DIVINITY Log: Max Speer
LOG Entry 6
07/23/2017
Another day of training in the books. What a nightmare. There is no way I can go back to civilian life, I'm built for this program, but I cannot stand that Agent Brixley. Her entire personality is a front for someone she wishes she was.
She thinks no one knows, but I do. She is so full of crap, so full of fear, it's laughable. As a coping mechanism, she has assumed the role of “Agent Kynsey Brixley”, the big bad Project Divinity Agent as if it were anything more than a pen name, an alter. My coping skills need work? I deal with things myself, using alcohol and poor decision making like everybody else. Perfect? No, but at least I'm honest with myself. Rather die alone than wearing someone else's mask. Starting to have trouble remembering what it was I ever saw in her.
Anyway, I'm starting to get the hang of things around here. Complete thy training, and then do as thou wilt. Found out a lot of specifics regarding Project Divinity today, and now I know what my goals are.
Risk levels 1-9 are missions for poons. Those who shake in their boots, those who aren't qualified for level 10. Risk level 10 missions are missions for Ten Men, like me. Elite agents. The backbone of this project's’ existence. I will not consider anything less. I've always said that if you wanna know the truth, really know, then you follow the money down the rabbit hole until you are dead or until you find it.
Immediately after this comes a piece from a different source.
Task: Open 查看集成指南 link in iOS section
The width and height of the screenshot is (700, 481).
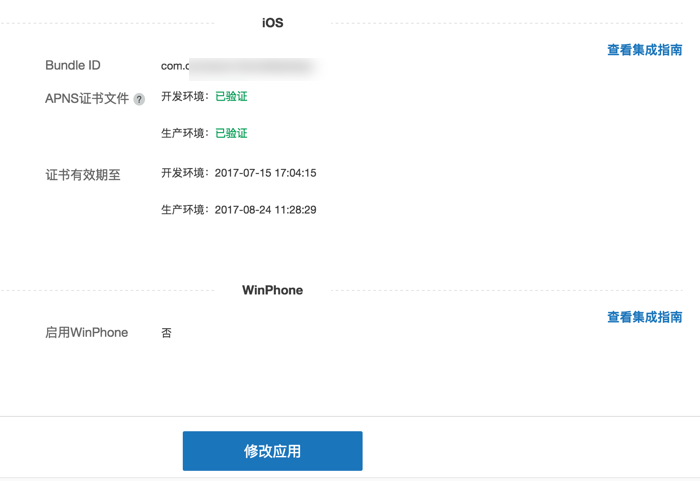Action: click(644, 49)
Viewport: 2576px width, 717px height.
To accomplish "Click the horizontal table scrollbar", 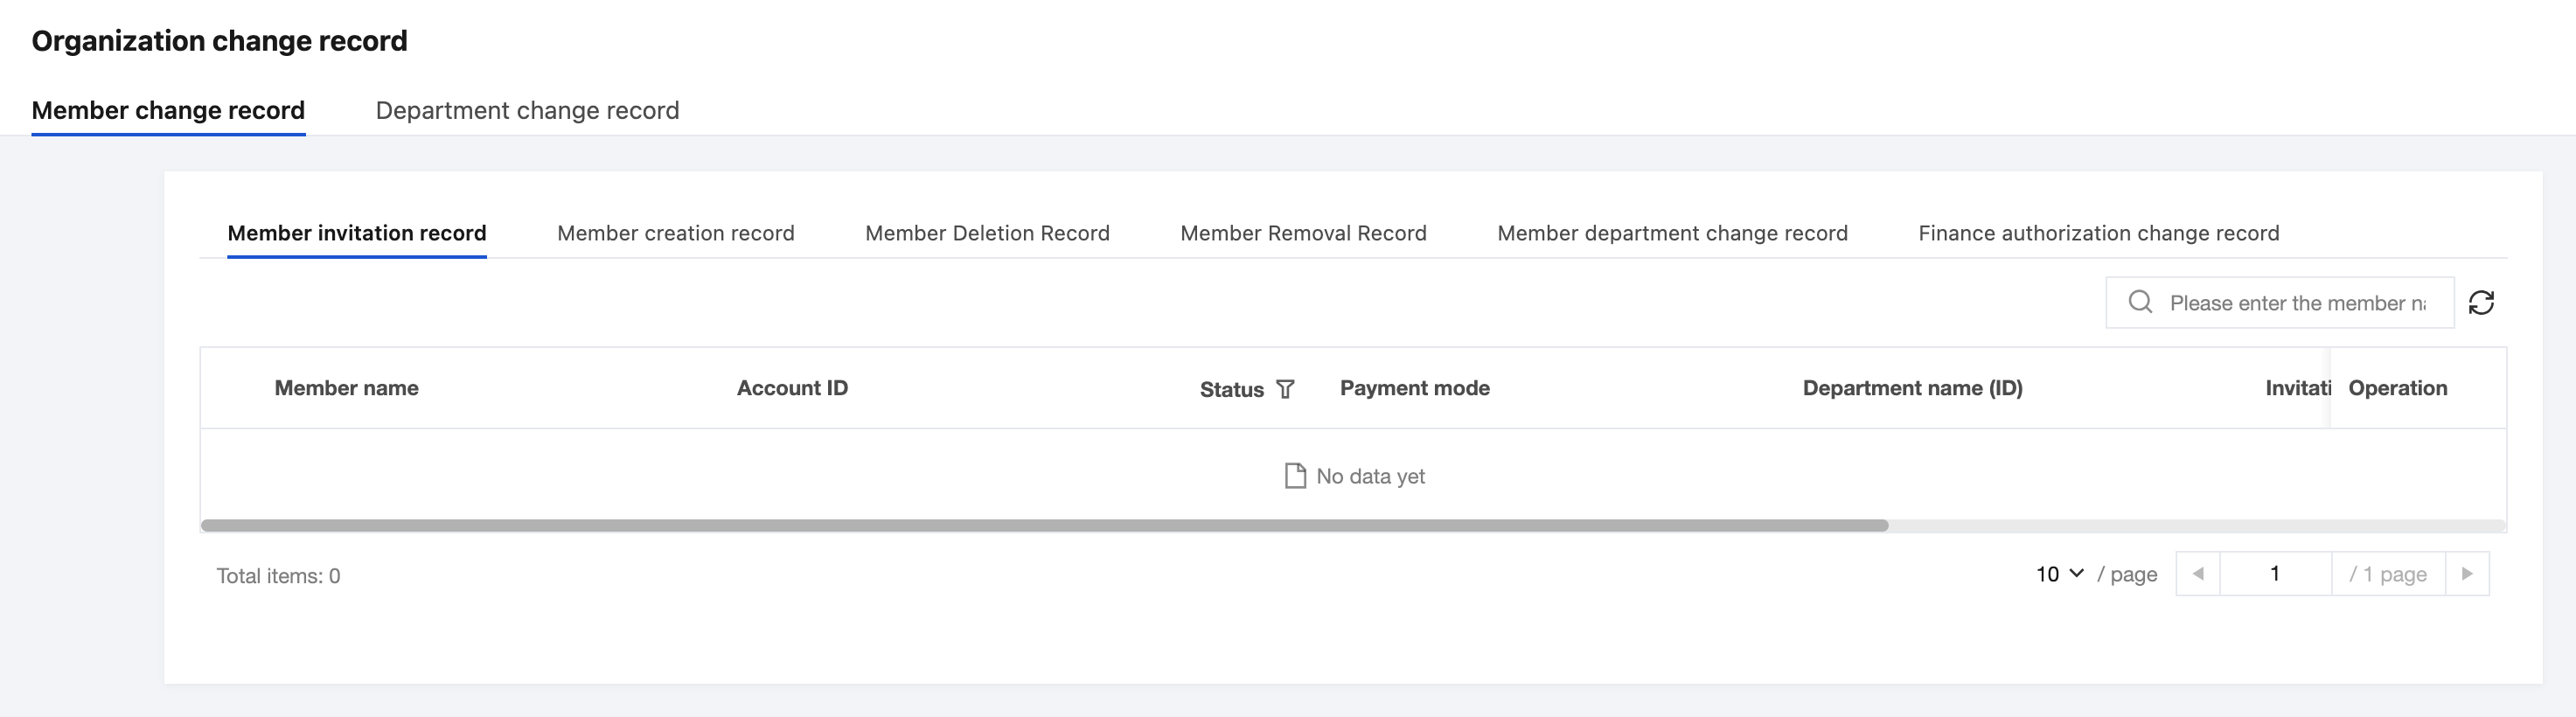I will tap(1044, 525).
Here is the mission pay scale, also known as the truth. Risk levels 1-5, preschool missions, pay ten thousand dollars. You even get a kissey on your boo boo should you skin a knee. Completed sixes pay 20, sevens pay 40, eights 50. For a risk level 9, you walk away with a cool hundred Gs. Tens, available only to those qualified, pay one million dollars upon completion. Draw your own conclusions about which agents are valuable, and which agents push pencils for the Ten Men.
Lump 1-9 together, roll them into a ball, and aim for the waste basket. No one cares if you make it or miss.
Now for the history of tens, which will determine the future of humanity. As of right now, Project Divinity is four for six on ten missions. Randall Koch was the lead agent in the last successful mission, and an agent named Simraki Brixley (No relation, the program uses last names on a rotational basis) completed the other three. He died on attempt number four. There have been a total of five casualties on risk ten missions.
In other words, my boy Randall is at the top of the surviving food chain, and we are chasing the records of Mr. Simraki Brixley. I won't be eligible to accept my first mission until at least my ninetieth day of training is complete, along with a risk ten readiness test.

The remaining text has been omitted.